You haven't been sanctioned yet. It's true that each of us DSL users has a private line to the central office. But the conglomerate bit rate goes up when your packets are concentrated with those from other users while being routed to the destination. If there is a bottleneck at a concentration point, everyones service will suffer.

My Verizon DSL started at 740 kilobits and has be slowly deteriorating to where it is now at 680 kilobits. Unless they upgrade their infrastructure, this trend will continue as the service becomes more oversold and the hogs proliferate.

My brother's Comcast cable service became so abysmal that FireFox would often time out waiting for a connection. He dumped them.

--- CHAS


----------



## skakusha (Sep 16, 2006)

Ouch. This would hit me hard. I have a work from home office and I am on VOIP. I usually have my work laptop running right next to my personal MacBook. I could see being an offender since I have dual usage and my home is my office. Especially with VOd, I can imagine my usage will shoot up.

I think this is ridiculous. As many have said it is sold as unlimited, and now they want to place a limit.


----------



## skakusha (Sep 16, 2006)

I wonder how this will effect Slingbox users. Will they start monitoring uploads to?


----------



## Steve Mehs (Mar 21, 2002)

> Try getting any kind of refund or restitution if you lose Internet access in the middle of a business day.


I'm not with Comcast, but Time Warner, I have a normal residential account, and yes I have received a full invoice credit and same day services for issues that were on my end not theirs. I wouldn't trade my cable connection for Verizon's lame 3Mb (which does not qualify as 'high speed' in 2007 IMO) DSL if my life depended on it.


----------



## DrZaiusATL (Sep 5, 2007)

I have to agree with Steve. Telephone companies are dated entities that charge way to much for their limited infrastructure. Verizon is obvioulsy trying to do something about it with FIOS but that only does you good if you live in one of their small distribution area's. Their rollout is progressing at a snails pace. 

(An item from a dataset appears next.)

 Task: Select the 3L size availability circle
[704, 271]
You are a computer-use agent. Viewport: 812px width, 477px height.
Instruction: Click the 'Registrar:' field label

I have Charter and I have no problem admitting that I do Torrent information from time to time. I have received no letters or threats of any kind. I WOULD NOT GO BACK TO DSL TO SAVE MY LIFE.

The Bells are a big bottle neck to technology. There infrastructure has not changed in 20 years but their billing sure has.


----------



## satwood (Dec 11, 2006)

I'm pleased for those of you that have Charter and are pleased with their service. Their treatment of me has been abysmal and I am telling anyone that will listen because I am very concerned about some of the implications. We have Charter broadband for our internet service and it is frequently down and we see interruptions in connections numerous times. This past summer I was away in CA and the service went down again. We have VoIP so that means no home phone, 911, internet messaging, work server, etc. I called them to come out to fix it (as I have done many times) and they said it would take at least a week. I explained that we have VoIP so having it down for a week is a real hardship. That's when they told me that in that case they would take action to cancel my service. They explained that they do not support or permit VoIP over their "entertaiment only" service. Plus since they have their own phone product, at $10 more per month, using my own VoIP is a competitive threat for them and violation of the Terms of Service. I looked up the TOS and of course found nothing about VoIP. We did without phone service all week until I got home. 

The next week, they did not show up for a scheduled appointment. The reason was that they called on our home phone line and got no answer. I explained that was why I left my cell phone number on the account, that our home phone is out, and they told me they would NOT ever come to my house for service unless the wired home phone number was working and someone answered to be there. This was after 6 or 7 previous calls to them and I went insane! Further calls led to no solution and they never were willing to repair my service.

As it turns out, they had a broken wire coming to our house through a bad splice that I fixed by climbing the side of the house myself and repairing it -- a violation of the TOS no doubt. I then sent them a letter which was ignored asking for service credit. They have ignored me every since.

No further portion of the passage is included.